Gallows Court by Martin Edwards
LONDON, 1930.
Sooty, sulphurous, and malign: this is a night where no woman should be walking the streets. But Rachel Savernake is not an ordinary woman. To Scotland Yard's embarrassment, she solved the Chorus Girl Murder, and now she's on the trail of another killer: a man responsible for a spate of deaths so violent that even newspapermen consider the details too foul to print.
But Jacob Flint, the naive young journalist manning The Clarion's crime desk, is looking for the scoop that will make his name. He's certain there is more to the Miss Savernake's amateur sleuthing than meets the eye.

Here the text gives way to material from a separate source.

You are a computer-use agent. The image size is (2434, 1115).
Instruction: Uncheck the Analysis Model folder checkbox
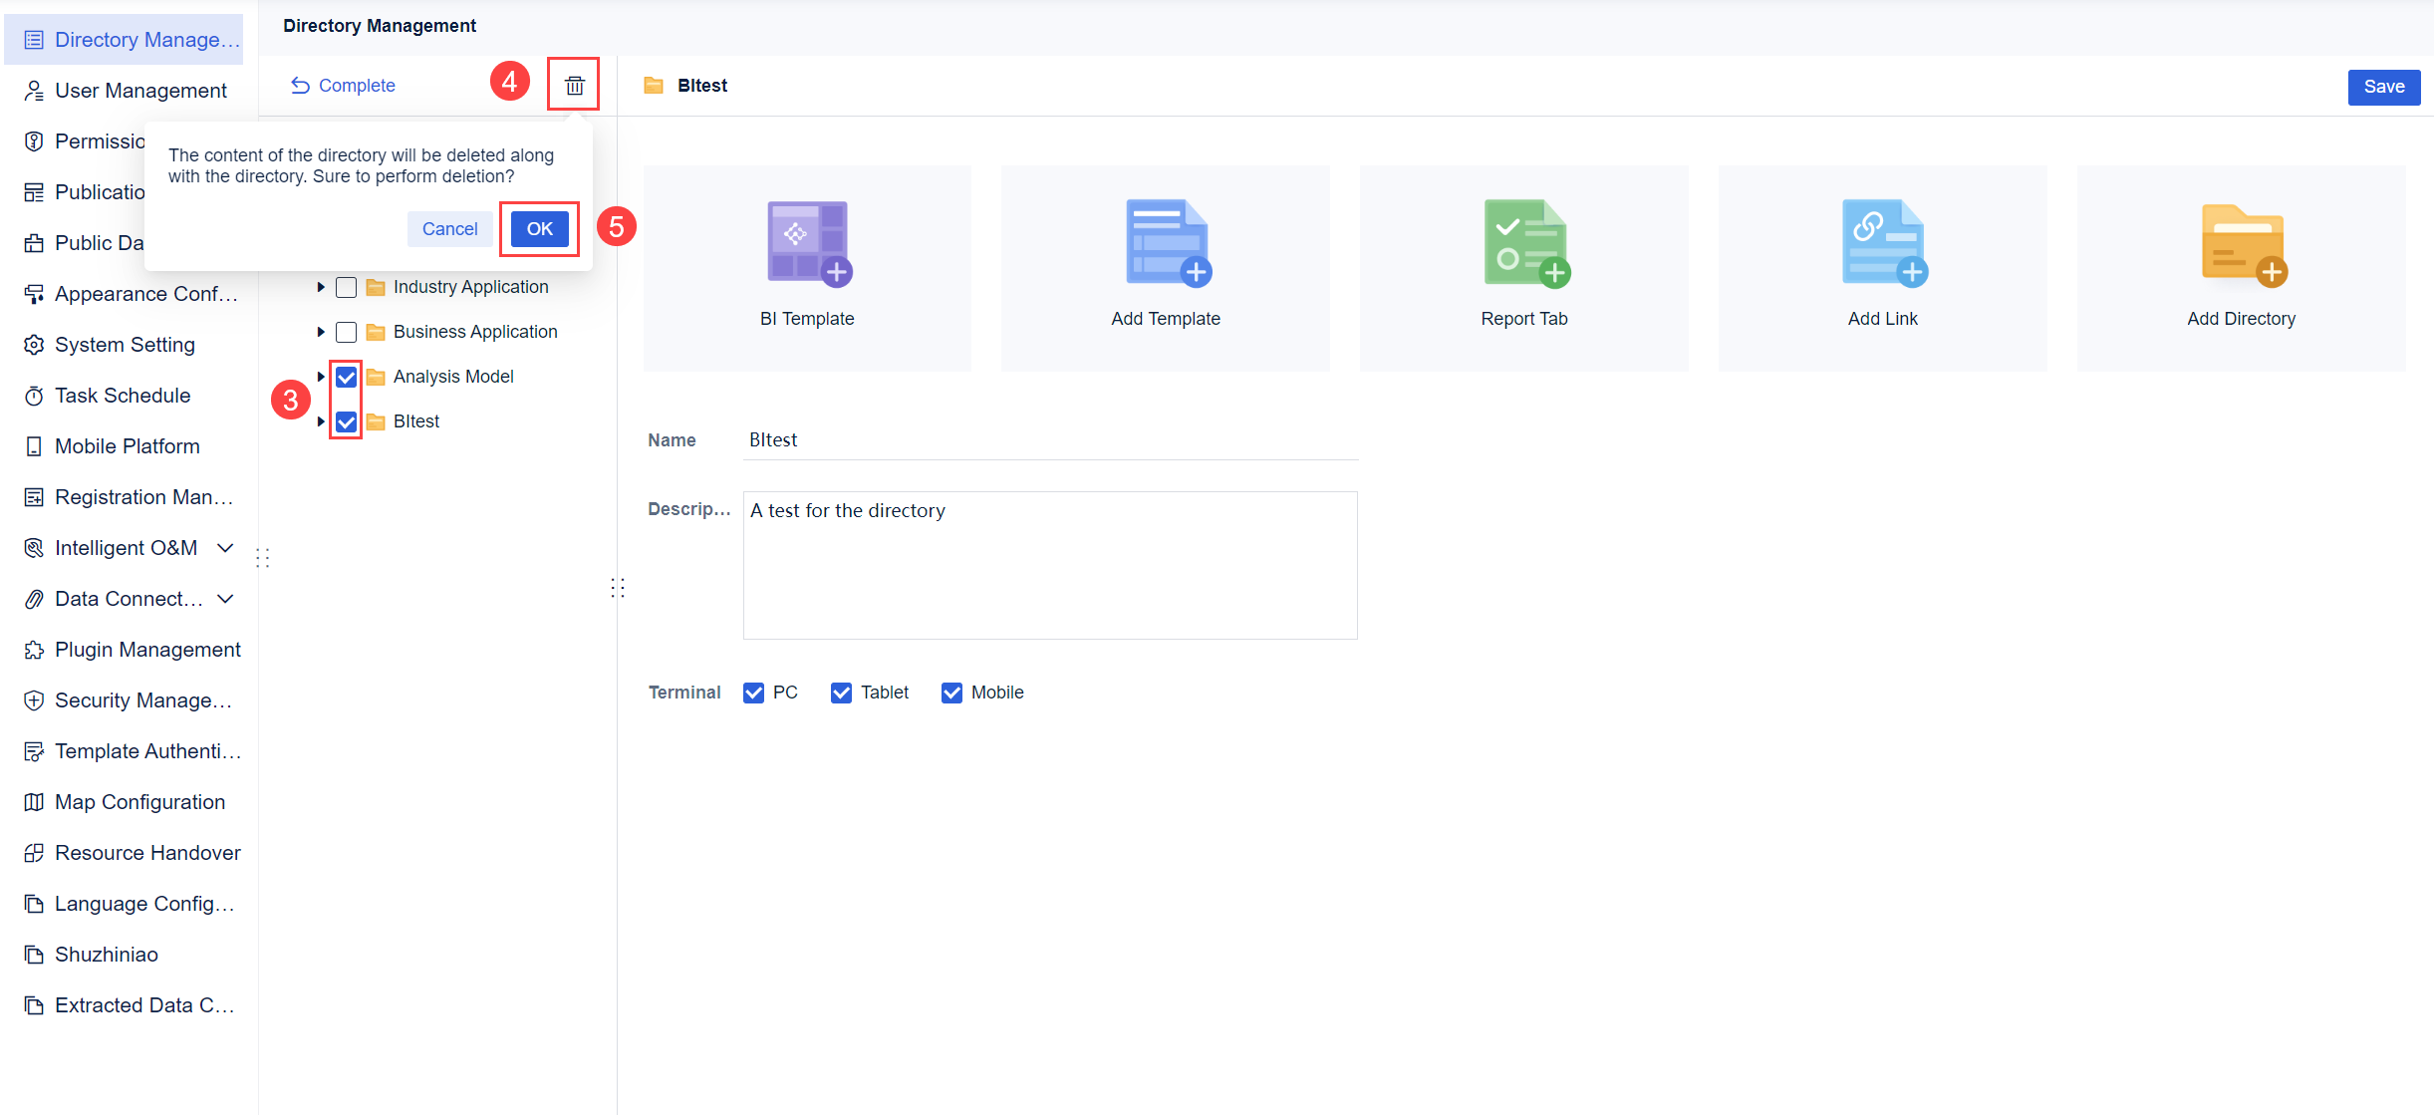coord(346,376)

Flint's pursuit of his story will lead him deep into a labyrinth of deception and corruption. And then, murder by murder, he will be swept inexorably to that ancient place of execution, where everything began and where everything will end: Gallows Court.
Reviews for Gallows Court:
'Superb - a pitch-perfect blend of Golden Age charm and sinister modern suspense, with a main character to die for. This is the book Edwards was born to write' Lee Child.
'Packed with evocative period detail, twists and turns and a fascinatingly enigmatic anti-heroine' Financial Times.
'Edwards has managed, brilliantly, to combine a Golden Age setting with a pace that is bang up-to-date. A great sense of the era observed through a cut-throat-sharp eye, every page dripping with brilliant period authenticity' Peter James.
'A ripping tale of retribution and rough justice, set against a finely realised 1930s London. It reads as if Ruth Rendell were channelling Edgar Wallace' Mick Herron.
'Liberally spiced with mystery, suspense and action ... A thoroughly gripping read' Peter Robinson.